Bis zum nächsten Jahr auf der Via Podenensis.

Von Saint Jeures bis Saint Juliet-Chapdeuil

(Saint Jeures/Saint Juliet-Chapdeuil, Freitag, 01.07.2016)

Da ich einem Vulkan unbedingt in den Trichter schauen will, fahren wir am gestrigen Abend noch zum nahen Pic de Lizieux und verbringen gleich die Nacht dort. Die hundert Kilometer weite Rundumsicht auf einem ehemals Feuer speienden Berg halte ich mittlerweile für das Größte überhaupt. Zum Jurasic Park Feeling fehlen bloß noch die Saurier.

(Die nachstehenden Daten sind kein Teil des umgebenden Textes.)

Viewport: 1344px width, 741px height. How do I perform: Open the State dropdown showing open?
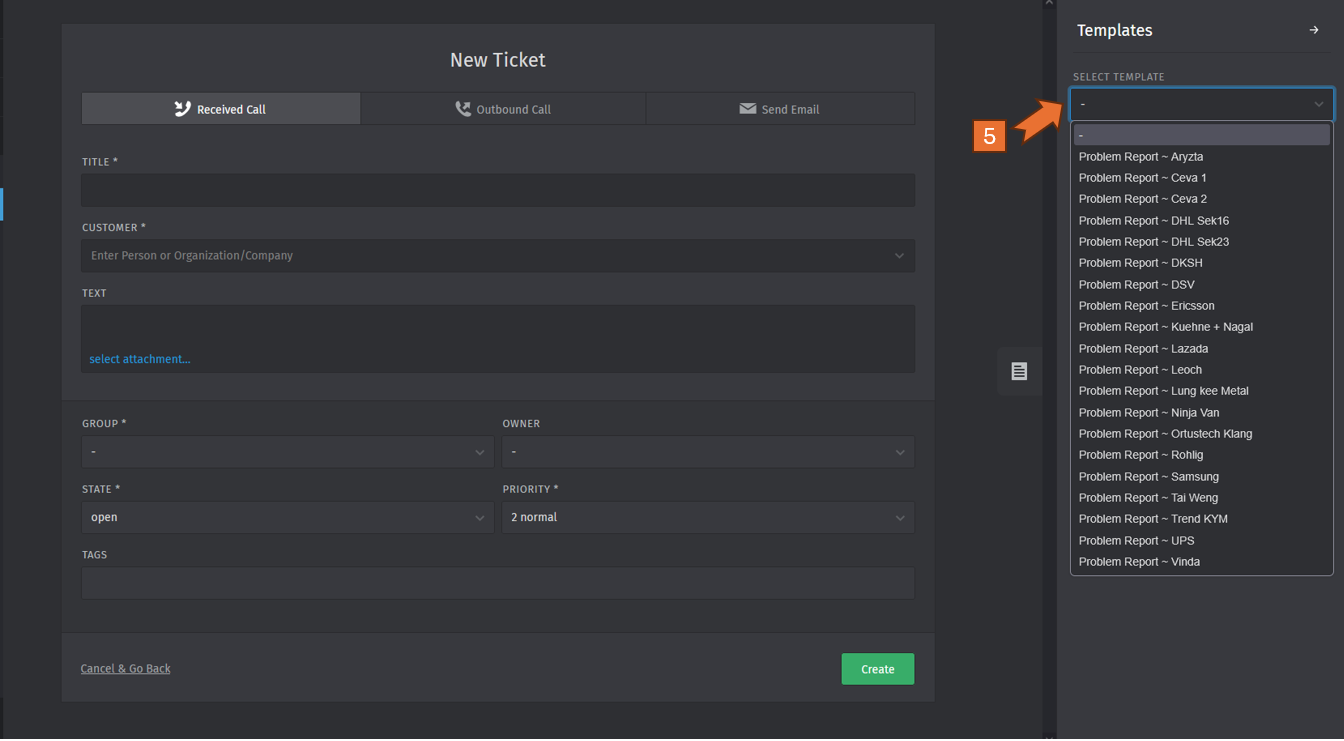(287, 517)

Das liefert uns der Bauer, indem er absichtlich oder unabsichtlich eine kleine Herde Kühe mit einem Stier auf die nur durch einen dünnen Draht von unserem Mobil getrennte Weide bringt. Kaum öffnet er die Tür seines Anhängers stürmt der Bulle auch schon heraus und vertieft sich mit seinen Hörnern erst einmal in den Reifen der unschuldigen Zugmaschine.

„Fritz, Fritz!“ ruft der Bauer. Dies bringt das Vieh dazu, erst einmal in die Ginsterhecken zu stürmen, diese niederzuwalzen, um dann zwischen zwei Birken steckenzubleiben. Da will er natürlich zurück, was nicht sofort klappt. Deswegen will er wieder nach Vorne. Er ist frustriert und unterstützt sein Vor-und-Zurück durch ein lautes Gemuhe, wobei ihm immer häufiger die Luft weg bleibt.

„Fritz, Fritz!“ ruft der Bauer wieder, geht auf die Birken zu und schlägt ihm erstmal mit einem Ochsenfisler (getrockneter Stierpenis) auf die Hörner. Das ist die Sprache, die der Stier zu verstehen scheint. Er stoppt das Vorwärts, und will nur noch Rückwärts. Er kommt frei und springt dann mit den Hinterbeinen hochausschlagend noch ein paar Mal im Kreis. Dann ist Ruhe!

Irgendwie scheint das ein sich wiederholendes Ritual zu sein. Der Stier scheint nicht auf die Idee zu kommen, den Bauern anzugreifen. Der Bauer scheint sich ziemlich sicher, dass er nicht angegriffen wird. Irgendwie ein harmonisches Paar!

Uns hat der Fritz in der Nähe des Mobils ignoriert. Als ich mich etwas davon entferne, vergisst er das Grasen und beobachtet mich mit größter Aufmerksamkeit. Wir trauen dem dünnen Draht nicht und ziehen uns in das Auto zurück, schließen die Tür. Jetzt haben wir das Jurasic Park Feeling. Zogen sich nicht auch die Besucher im Film beim Angriff der Raptier in ihre Autos zurück?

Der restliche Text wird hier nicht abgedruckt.